[Collected data entries]
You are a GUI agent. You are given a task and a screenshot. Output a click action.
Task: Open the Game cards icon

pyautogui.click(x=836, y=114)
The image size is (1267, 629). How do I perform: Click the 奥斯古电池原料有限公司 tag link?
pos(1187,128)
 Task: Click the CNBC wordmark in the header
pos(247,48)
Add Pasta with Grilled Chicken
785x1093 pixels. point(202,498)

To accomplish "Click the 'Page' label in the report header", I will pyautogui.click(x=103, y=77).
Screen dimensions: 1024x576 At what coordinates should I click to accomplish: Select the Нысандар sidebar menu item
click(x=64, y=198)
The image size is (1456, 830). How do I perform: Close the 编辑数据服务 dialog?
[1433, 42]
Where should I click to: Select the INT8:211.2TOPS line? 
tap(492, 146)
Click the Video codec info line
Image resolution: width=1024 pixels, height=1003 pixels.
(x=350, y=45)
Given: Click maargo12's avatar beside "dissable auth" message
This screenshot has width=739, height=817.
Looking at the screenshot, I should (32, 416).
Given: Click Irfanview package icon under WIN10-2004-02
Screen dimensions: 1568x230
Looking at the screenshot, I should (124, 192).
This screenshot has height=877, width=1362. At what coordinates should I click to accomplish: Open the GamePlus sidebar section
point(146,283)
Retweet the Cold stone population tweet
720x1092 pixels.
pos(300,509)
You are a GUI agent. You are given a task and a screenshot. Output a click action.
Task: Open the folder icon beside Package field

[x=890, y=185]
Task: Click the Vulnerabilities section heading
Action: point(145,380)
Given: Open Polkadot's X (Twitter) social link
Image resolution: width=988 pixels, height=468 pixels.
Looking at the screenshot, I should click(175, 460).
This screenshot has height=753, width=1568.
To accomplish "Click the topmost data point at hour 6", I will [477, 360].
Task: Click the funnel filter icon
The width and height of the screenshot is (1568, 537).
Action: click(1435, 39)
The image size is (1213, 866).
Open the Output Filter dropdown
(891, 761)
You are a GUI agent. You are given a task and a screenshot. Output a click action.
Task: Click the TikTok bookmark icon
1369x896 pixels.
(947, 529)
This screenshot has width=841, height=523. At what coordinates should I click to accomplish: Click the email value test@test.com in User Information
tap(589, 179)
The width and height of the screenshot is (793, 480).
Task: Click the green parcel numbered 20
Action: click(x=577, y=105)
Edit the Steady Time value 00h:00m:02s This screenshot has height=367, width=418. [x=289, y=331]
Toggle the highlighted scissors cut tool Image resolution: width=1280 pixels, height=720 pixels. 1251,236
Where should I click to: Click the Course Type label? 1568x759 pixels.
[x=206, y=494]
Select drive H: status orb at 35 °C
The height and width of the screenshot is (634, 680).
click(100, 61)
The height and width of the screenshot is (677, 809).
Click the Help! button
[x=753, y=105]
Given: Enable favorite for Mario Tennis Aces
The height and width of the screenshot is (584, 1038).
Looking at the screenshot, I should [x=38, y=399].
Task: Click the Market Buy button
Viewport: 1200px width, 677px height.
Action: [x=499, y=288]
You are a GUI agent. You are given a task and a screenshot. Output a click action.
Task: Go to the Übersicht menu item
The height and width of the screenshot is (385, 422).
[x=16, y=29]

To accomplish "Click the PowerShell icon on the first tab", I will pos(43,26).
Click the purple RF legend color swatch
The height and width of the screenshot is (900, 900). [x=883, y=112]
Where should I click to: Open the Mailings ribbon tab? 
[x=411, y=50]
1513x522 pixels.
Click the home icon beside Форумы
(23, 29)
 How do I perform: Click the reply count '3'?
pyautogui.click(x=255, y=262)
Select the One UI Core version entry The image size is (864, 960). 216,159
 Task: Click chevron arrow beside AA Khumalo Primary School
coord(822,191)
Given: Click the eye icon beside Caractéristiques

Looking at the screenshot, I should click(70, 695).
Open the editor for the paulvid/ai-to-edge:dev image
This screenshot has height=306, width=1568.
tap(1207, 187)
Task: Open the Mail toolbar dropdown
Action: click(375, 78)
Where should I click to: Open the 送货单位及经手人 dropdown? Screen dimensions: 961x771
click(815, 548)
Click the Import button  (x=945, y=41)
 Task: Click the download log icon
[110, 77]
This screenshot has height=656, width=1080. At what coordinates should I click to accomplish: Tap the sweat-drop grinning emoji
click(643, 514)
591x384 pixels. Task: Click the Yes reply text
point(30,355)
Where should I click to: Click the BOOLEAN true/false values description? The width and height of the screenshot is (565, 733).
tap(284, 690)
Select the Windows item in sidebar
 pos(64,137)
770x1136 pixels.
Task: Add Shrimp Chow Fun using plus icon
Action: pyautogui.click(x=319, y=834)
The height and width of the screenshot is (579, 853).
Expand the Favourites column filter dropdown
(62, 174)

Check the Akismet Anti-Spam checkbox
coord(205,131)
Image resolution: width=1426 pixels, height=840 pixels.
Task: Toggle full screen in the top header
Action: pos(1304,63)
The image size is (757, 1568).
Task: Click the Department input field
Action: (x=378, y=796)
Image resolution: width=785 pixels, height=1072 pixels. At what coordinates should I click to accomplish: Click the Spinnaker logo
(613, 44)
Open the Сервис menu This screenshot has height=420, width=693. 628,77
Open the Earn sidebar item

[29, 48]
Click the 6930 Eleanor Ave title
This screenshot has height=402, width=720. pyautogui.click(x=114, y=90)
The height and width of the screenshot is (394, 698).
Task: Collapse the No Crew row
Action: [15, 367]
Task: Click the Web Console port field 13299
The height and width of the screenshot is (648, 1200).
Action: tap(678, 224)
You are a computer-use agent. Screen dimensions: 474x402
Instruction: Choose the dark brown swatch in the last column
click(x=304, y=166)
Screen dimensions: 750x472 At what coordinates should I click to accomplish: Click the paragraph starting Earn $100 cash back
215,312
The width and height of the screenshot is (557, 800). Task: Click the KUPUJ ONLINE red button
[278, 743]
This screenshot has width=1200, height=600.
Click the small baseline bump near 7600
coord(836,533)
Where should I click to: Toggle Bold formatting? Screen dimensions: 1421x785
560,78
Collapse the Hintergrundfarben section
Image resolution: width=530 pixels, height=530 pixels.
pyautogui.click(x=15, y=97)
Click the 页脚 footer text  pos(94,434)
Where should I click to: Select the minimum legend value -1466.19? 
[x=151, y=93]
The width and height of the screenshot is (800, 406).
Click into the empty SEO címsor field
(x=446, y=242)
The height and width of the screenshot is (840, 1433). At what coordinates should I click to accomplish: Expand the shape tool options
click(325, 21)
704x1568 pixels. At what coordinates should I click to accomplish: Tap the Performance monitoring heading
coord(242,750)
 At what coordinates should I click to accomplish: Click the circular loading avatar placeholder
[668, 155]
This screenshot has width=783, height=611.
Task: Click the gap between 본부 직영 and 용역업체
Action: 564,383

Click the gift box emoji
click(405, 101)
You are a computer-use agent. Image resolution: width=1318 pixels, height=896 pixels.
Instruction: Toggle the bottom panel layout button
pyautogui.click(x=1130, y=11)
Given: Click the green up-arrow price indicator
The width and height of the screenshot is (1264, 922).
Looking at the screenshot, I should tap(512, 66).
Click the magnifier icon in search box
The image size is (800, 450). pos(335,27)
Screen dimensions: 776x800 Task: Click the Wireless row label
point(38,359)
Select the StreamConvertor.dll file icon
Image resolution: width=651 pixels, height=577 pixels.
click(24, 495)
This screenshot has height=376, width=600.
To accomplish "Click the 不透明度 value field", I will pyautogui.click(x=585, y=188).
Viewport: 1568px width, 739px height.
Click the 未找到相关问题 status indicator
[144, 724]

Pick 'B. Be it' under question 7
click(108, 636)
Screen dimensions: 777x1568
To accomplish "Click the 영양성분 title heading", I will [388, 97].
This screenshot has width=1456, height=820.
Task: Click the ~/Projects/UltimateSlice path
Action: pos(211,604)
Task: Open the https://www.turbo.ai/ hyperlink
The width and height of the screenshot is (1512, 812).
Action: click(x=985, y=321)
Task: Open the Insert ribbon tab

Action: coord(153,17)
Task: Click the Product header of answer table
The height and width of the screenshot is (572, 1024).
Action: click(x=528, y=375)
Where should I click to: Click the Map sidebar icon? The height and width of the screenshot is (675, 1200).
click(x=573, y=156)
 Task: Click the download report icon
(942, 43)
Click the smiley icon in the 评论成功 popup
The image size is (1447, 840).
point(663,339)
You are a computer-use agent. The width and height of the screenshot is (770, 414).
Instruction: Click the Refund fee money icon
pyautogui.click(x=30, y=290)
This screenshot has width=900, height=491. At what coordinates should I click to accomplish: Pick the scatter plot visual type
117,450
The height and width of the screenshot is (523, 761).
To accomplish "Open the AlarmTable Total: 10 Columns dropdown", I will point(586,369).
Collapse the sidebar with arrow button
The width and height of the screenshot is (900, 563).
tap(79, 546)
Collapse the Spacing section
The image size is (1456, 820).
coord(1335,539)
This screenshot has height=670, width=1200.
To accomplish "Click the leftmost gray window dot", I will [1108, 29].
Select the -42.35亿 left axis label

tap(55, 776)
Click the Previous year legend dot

[Problem to solve]
Identify each line in the entries with the word "computer" and copy it.

[Expected answer]
You are a computer-use agent. Screen dimensions: 474x402
You are a computer-use agent. Image resolution: width=1318 pixels, height=896 pixels.
You are a computer-use agent. The width and height of the screenshot is (770, 414).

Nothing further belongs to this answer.